Write the lines below as a JSON list of strings, one string per line, with blank lines left out. Leave the pictures out of the list.

-- Begin Extracted information --

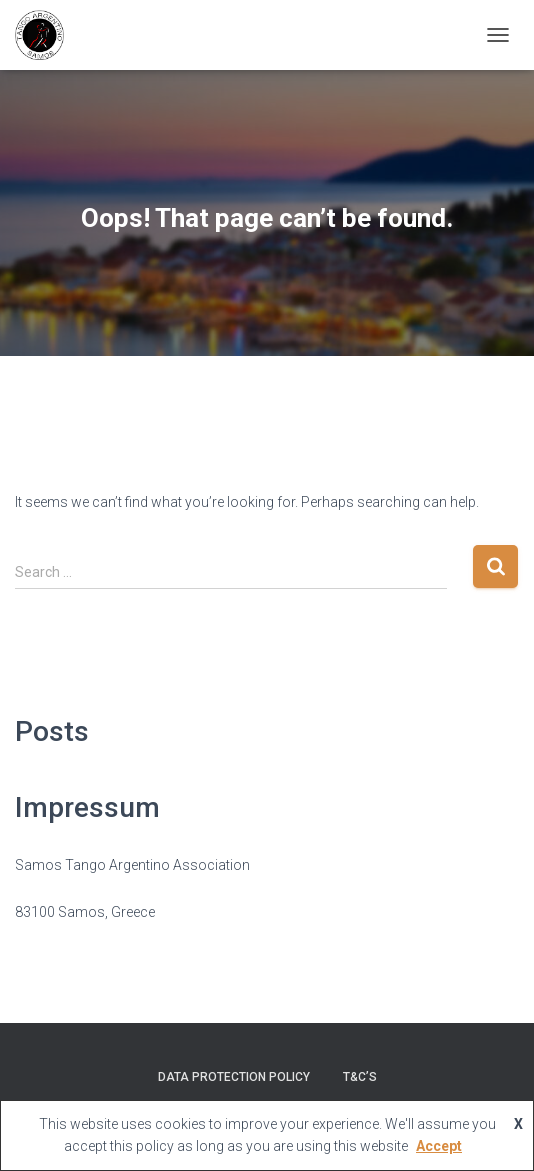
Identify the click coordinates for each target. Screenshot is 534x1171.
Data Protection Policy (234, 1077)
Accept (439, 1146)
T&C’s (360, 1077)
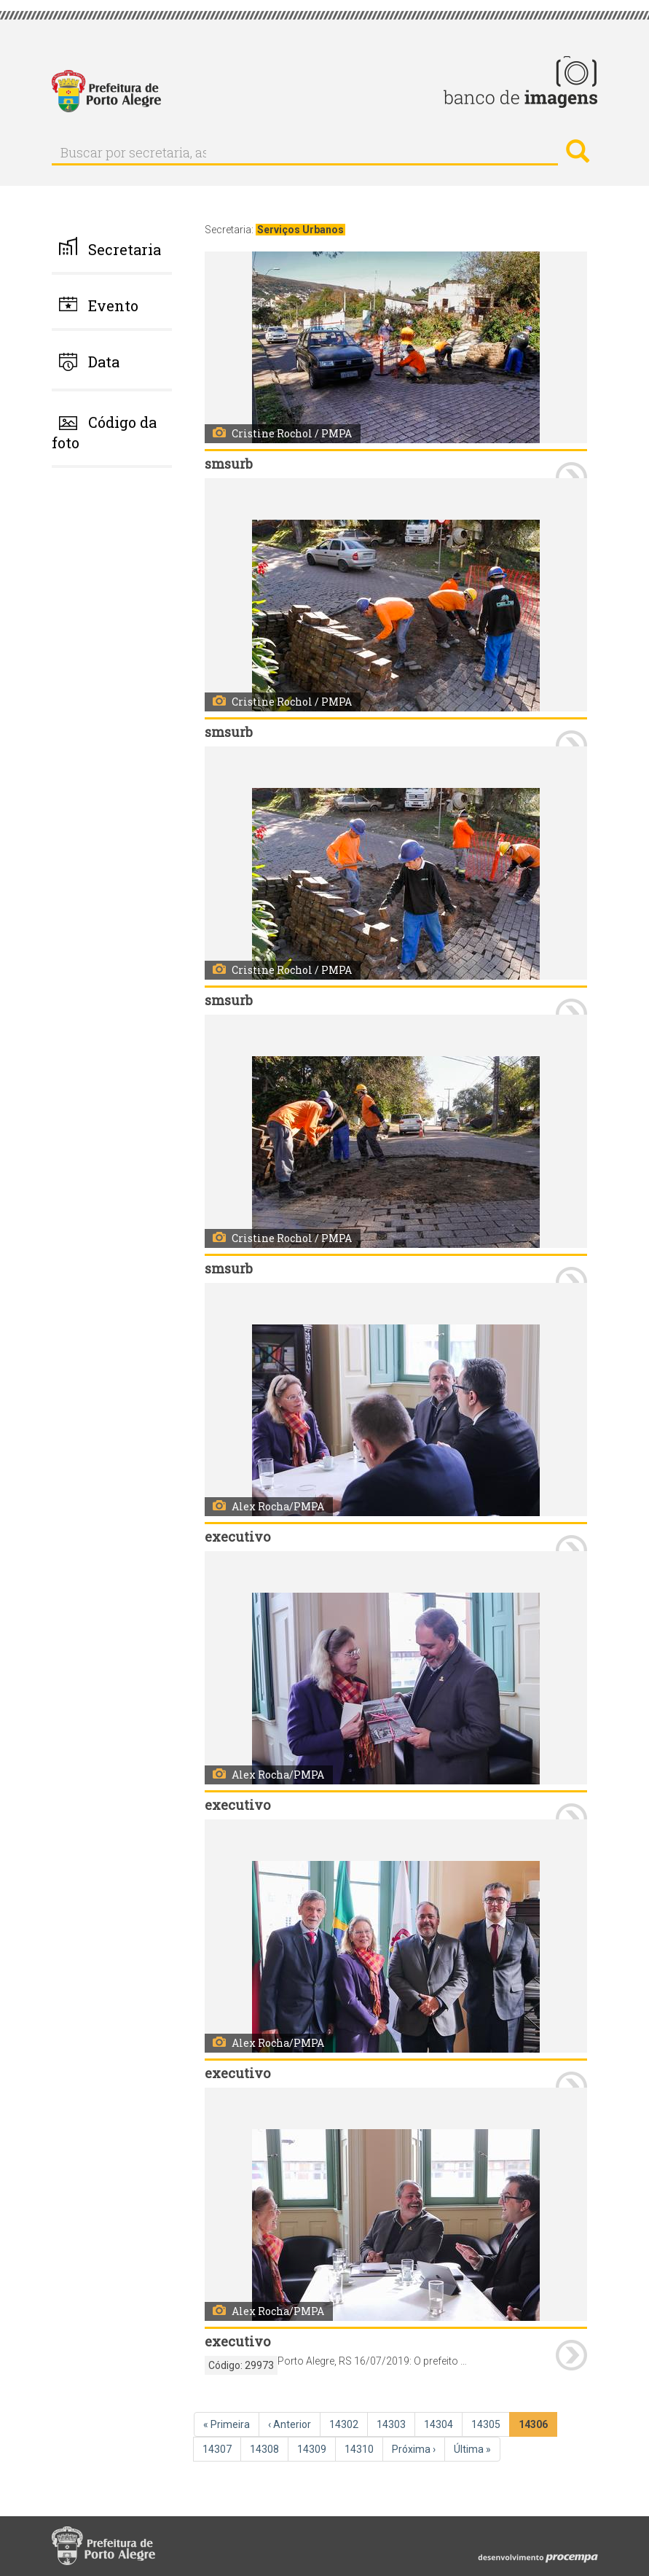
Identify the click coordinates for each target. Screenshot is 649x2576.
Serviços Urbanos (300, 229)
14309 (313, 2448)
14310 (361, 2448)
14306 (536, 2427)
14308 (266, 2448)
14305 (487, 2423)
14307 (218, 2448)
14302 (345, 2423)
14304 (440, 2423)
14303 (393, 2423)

-- End Extracted information --

In response:
[
  "Identify the click coordinates for each target. Screenshot is 534x1171.",
  "Data Protection Policy (234, 1077)",
  "Accept (439, 1146)",
  "T&C’s (360, 1077)",
  "Identify the click coordinates for each target. Screenshot is 649x2576.",
  "Serviços Urbanos (300, 229)",
  "14309 (313, 2448)",
  "14310 (361, 2448)",
  "14306 (536, 2427)",
  "14308 (266, 2448)",
  "14305 (487, 2423)",
  "14307 (218, 2448)",
  "14302 (345, 2423)",
  "14304 (440, 2423)",
  "14303 (393, 2423)"
]